===== EXTRACTED TEXT =====

Text match in two files


 
Thread Tools Search this Thread
Top Forums Shell Programming and Scripting Text match in two files
# 1  
Old 02-07-2015
Text match in two files

Trying to match the text from file1 to file2 and print what matches in a new file (match.txt) and what does not in another (missing.txt).

Code:
 awk -F'|' 'NR==FNR{c[$1$2]++;next};c[$1$2] > 0' flugent.txt IDT.txt > match.txt

Thank you Smilie.
# 2  
Old 02-07-2015
Something like the following might do for an overview:
Code:
sed 's/,[ ]*/\n/g' flugent.txt |comm - IDT.txt

Or
Code:
sed 's/,[ ]*/\n/g' flugent.txt |comm -12 - IDT.txt

for the matching list.
This User Gave Thanks to Walter Misar For This Post:
# 3  
Old 02-07-2015
Why |? Your first input file has only ,
With awk you best use RS (record separator) to split into lines.

===== MATERIAL SHOWN =====

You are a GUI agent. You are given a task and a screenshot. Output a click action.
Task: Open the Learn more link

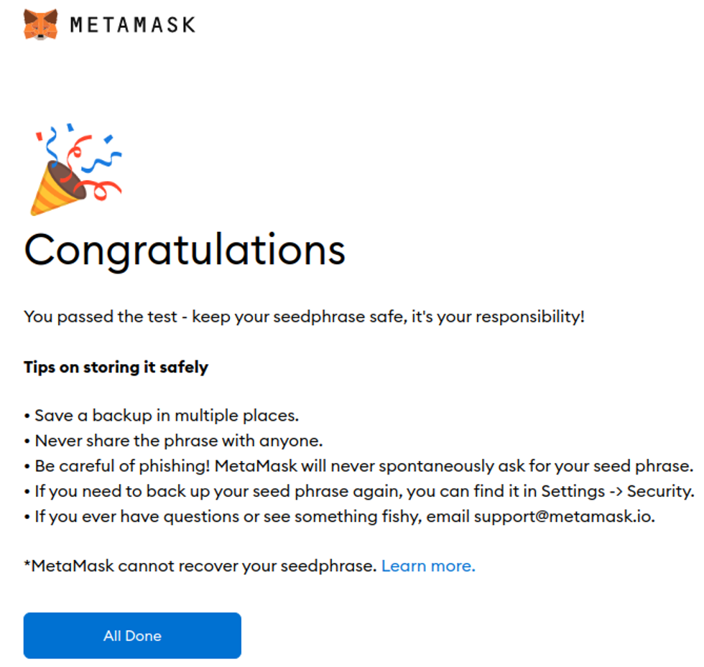click(x=428, y=566)
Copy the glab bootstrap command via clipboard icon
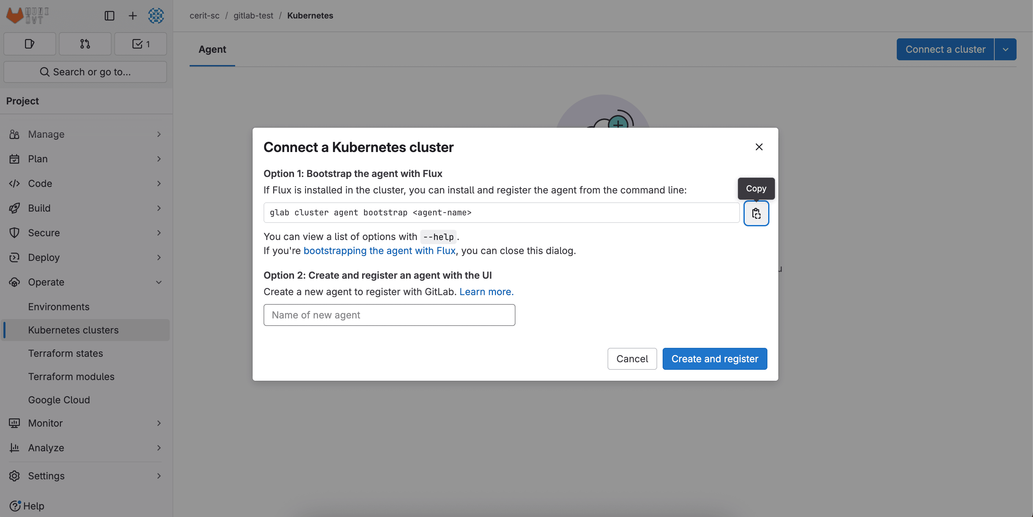 (x=756, y=213)
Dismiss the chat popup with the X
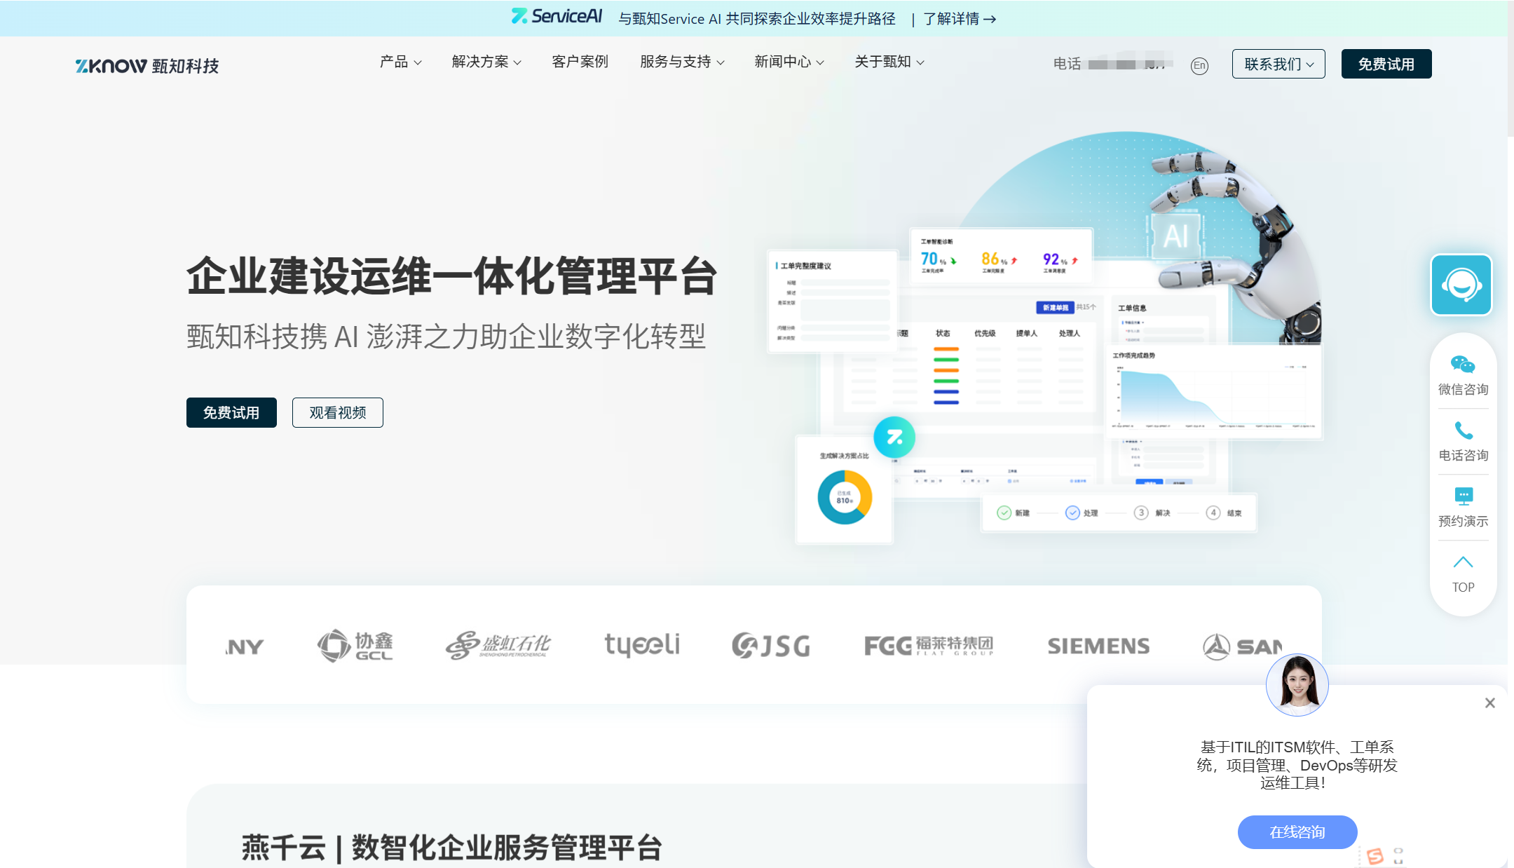This screenshot has height=868, width=1514. [x=1489, y=703]
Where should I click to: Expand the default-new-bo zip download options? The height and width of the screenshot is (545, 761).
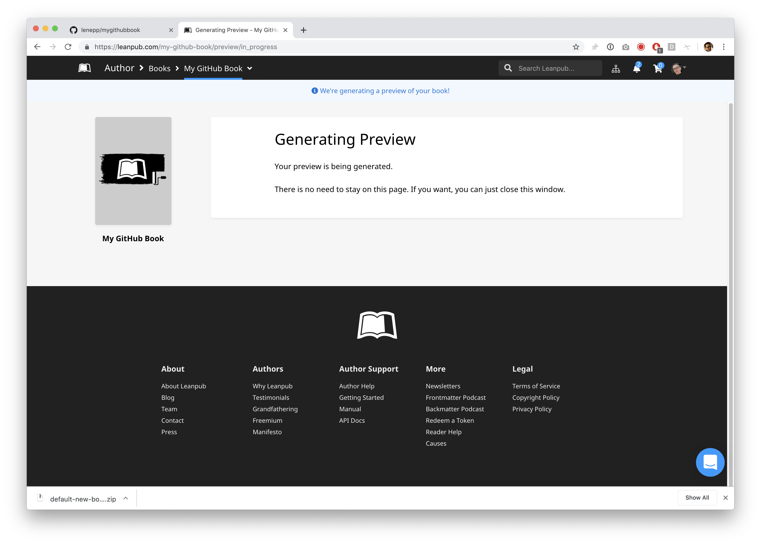(x=126, y=498)
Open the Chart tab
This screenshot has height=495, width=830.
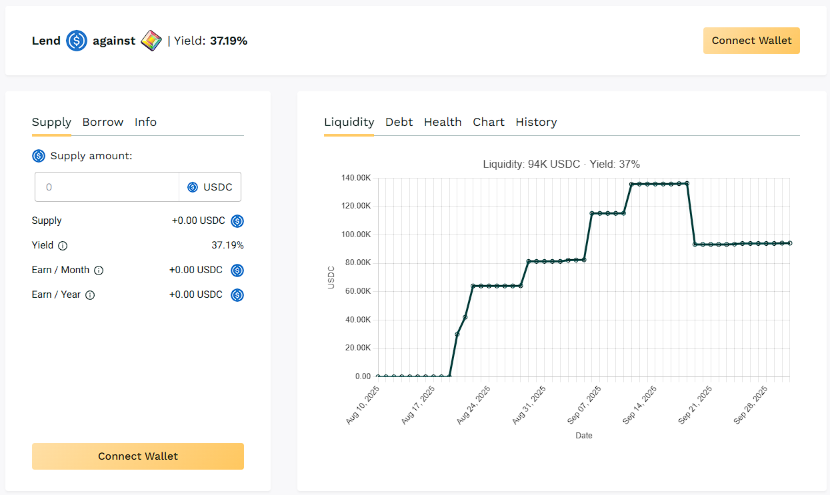click(x=489, y=122)
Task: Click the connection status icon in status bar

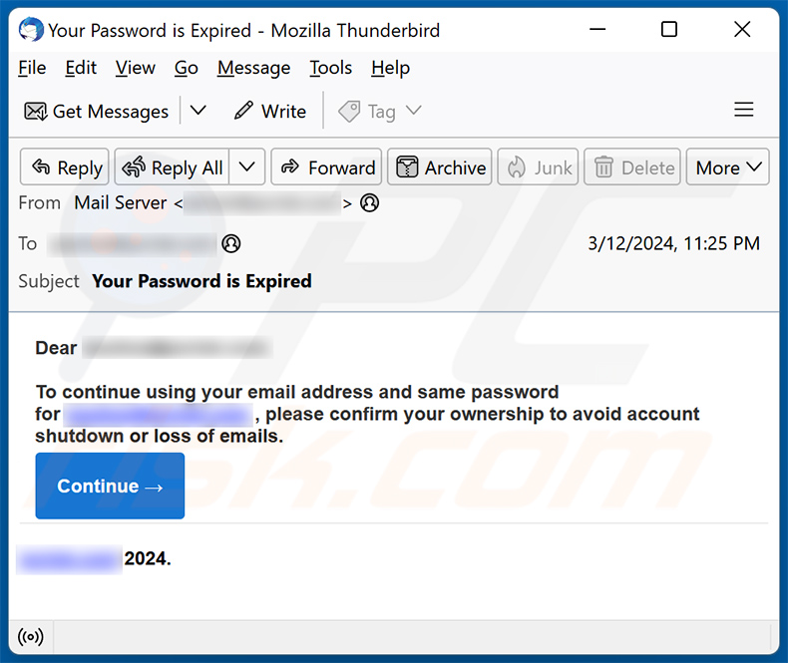Action: tap(31, 636)
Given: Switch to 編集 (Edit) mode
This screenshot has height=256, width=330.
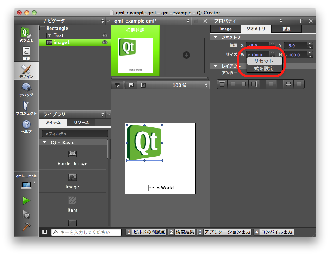Looking at the screenshot, I should (26, 53).
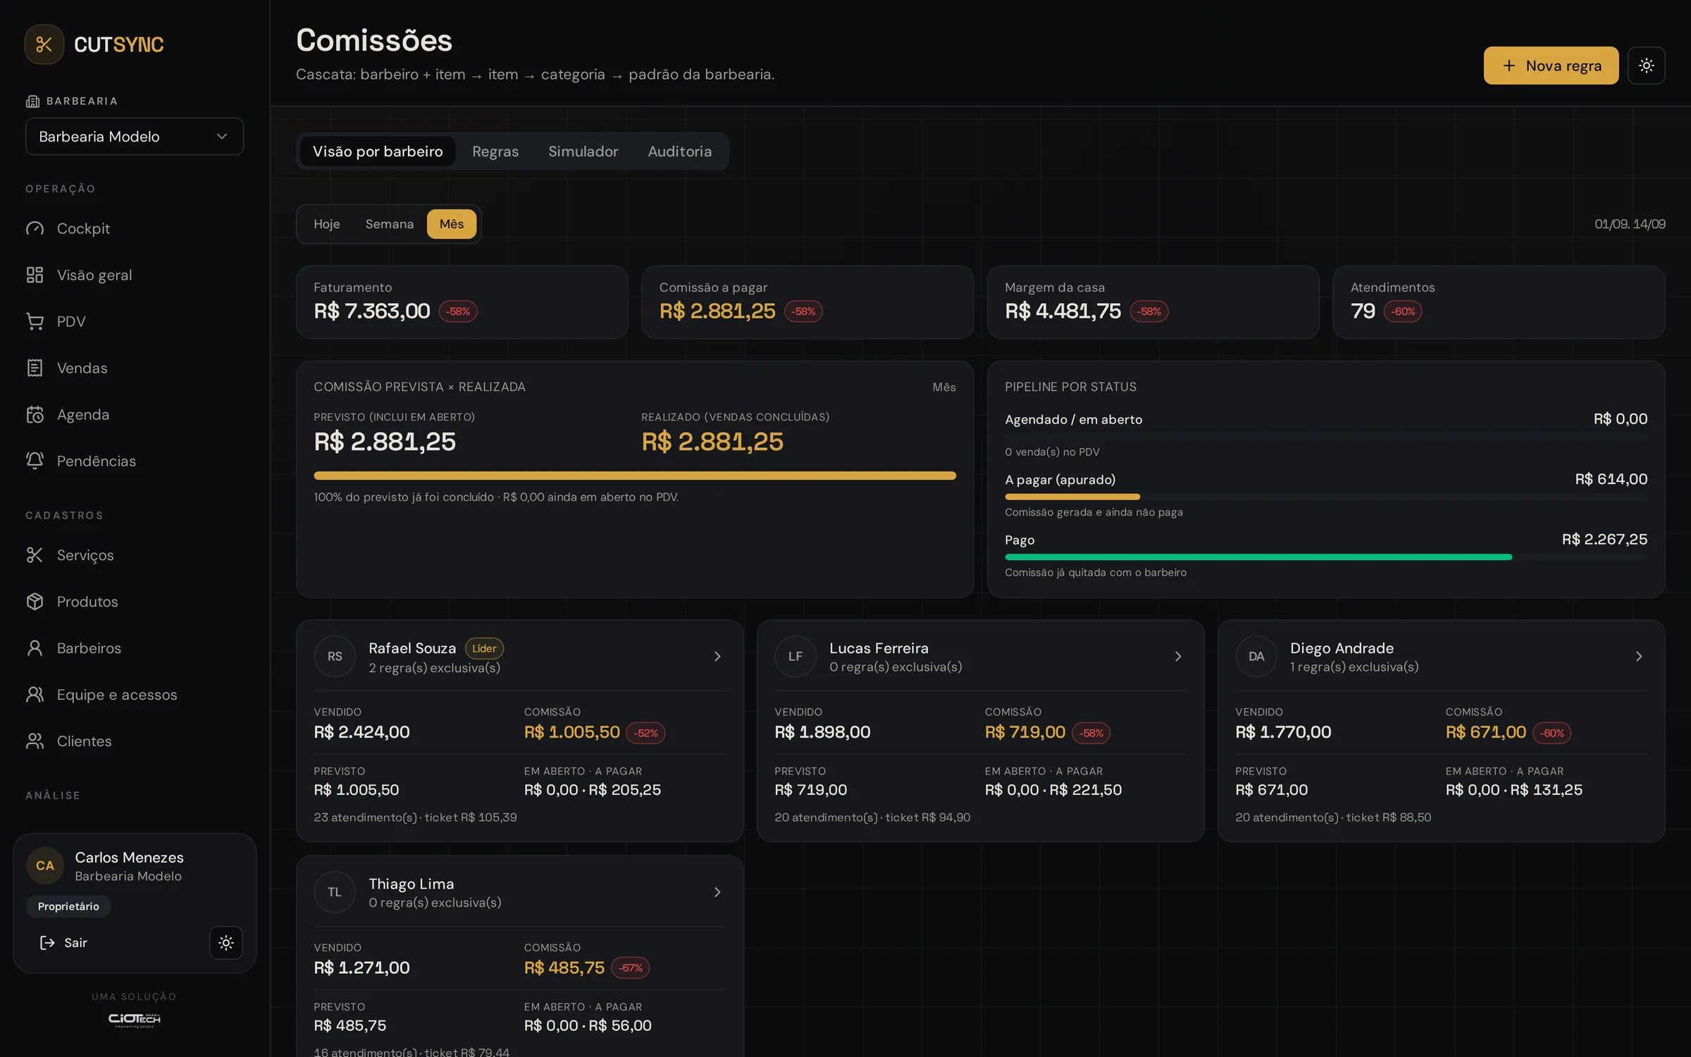Toggle theme with header sun button

tap(1646, 66)
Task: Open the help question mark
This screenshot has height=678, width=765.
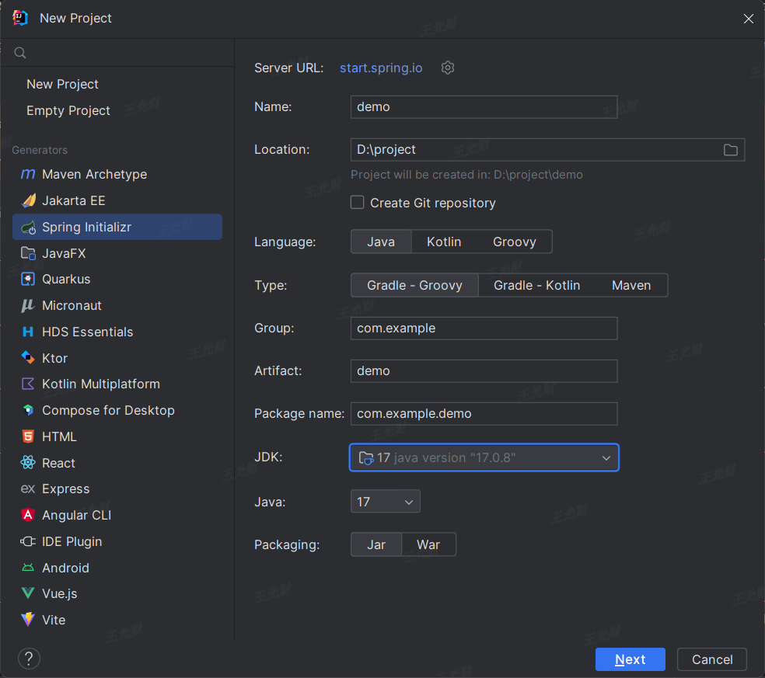Action: pos(29,659)
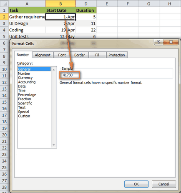
Task: Switch to the Protection tab
Action: tap(117, 55)
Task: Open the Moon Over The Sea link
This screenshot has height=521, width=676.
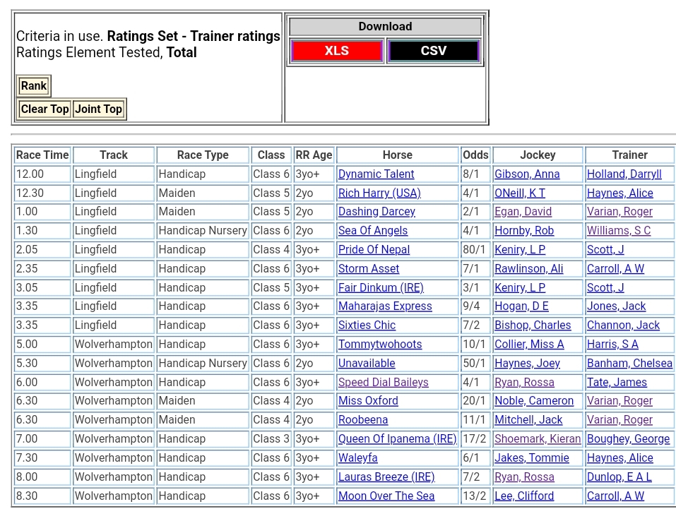Action: (386, 496)
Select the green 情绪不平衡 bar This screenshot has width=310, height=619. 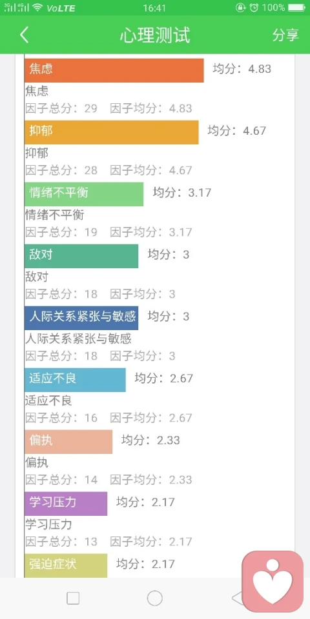[84, 194]
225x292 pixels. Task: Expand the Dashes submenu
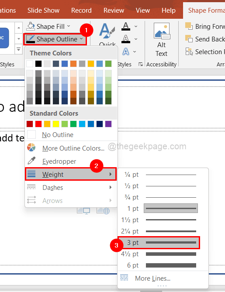pos(71,187)
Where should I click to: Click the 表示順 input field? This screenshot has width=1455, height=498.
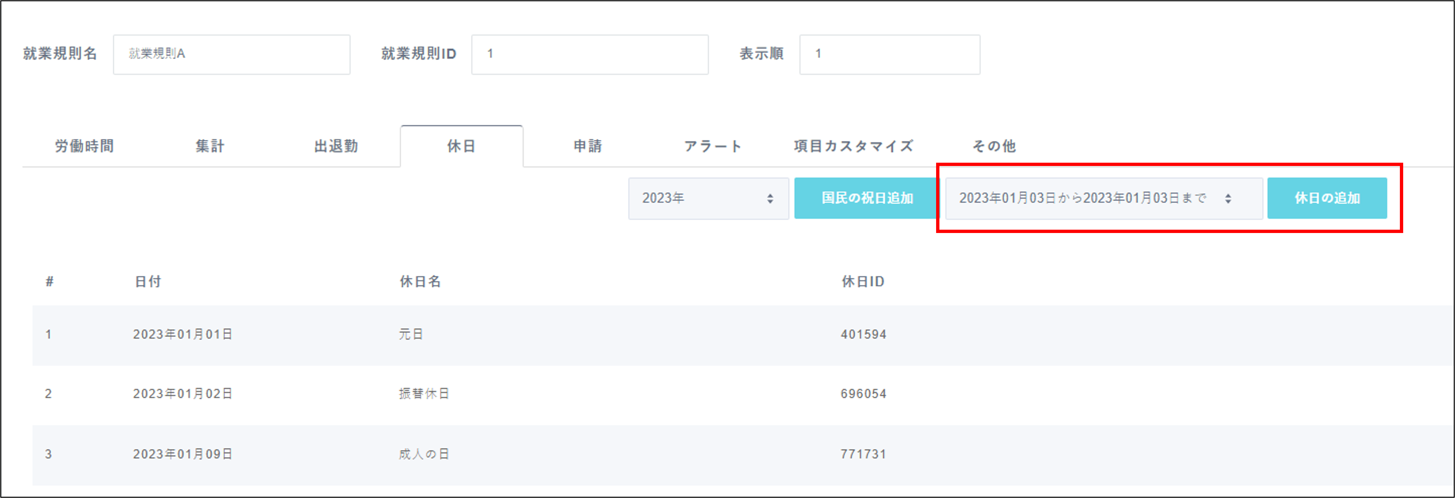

=====

### TASKS TO COMPLETE
**A.** In the entries, change "chat popup" to "chat window" in everything from the line containing "Copy the glab" down to the line containing "Action: tap(31, 636)", and give back only those lines, without the pictures.
**B.** Write the next part of the forum thread about matching text between two files, starting after its final sentence.
The forum thread and the entries have nothing to do with each other.

### TASK ANSWERS
**A.**
Copy the glab bootstrap command via clipboard icon
 (x=756, y=213)
Dismiss the chat window with the X
This screenshot has height=868, width=1514. [x=1489, y=703]
Where should I click to: Expand the default-new-bo zip download options? The height and width of the screenshot is (545, 761).
(x=126, y=498)
Open the Chart tab
This screenshot has height=495, width=830.
click(x=489, y=122)
Task: Click the connection status icon in status bar

Action: tap(31, 636)

**B.**
Code:
awk 'NR==FNR{c[$0]; next} ($0 in c)' RS="," flugent.txt RS="\n" IDT.txt > match.txt
awk 'NR==FNR{c[$0]; next} !($0 in c)' RS="," flugent.txt RS="\n" IDT.txt > missing.txt

This User Gave Thanks to MadeInGermany For This Post:
# 4  
Old 02-07-2015
Thank you Smilie
# 5  
Old 02-07-2015
Building on MadeInGermany's proposal try
Code:
awk 'NR==FNR{c[$0]; next} ($0 in c) {print >"match.txt"; next}    {print > "missing.txt"' RS="," flugent.txt RS="\n" IDT.txt

This User Gave Thanks to RudiC For This Post:
# 6  
Old 02-07-2015
I get the below error:

Code:
 awk 'NR==FNR{c[$0]; next} ($0 in c) {print >"match.txt"; next}    {print > "missing.txt"' RS="," flugent.txt RS="\n" IDT.txt
awk: cmd. line:1: NR==FNR{c[$0]; next} ($0 in c) {print >"match.txt"; next}    {print > "missing.txt"
awk: cmd. line:1:                                                                                    ^ unexpected newline or end of string

Thank you Smilie.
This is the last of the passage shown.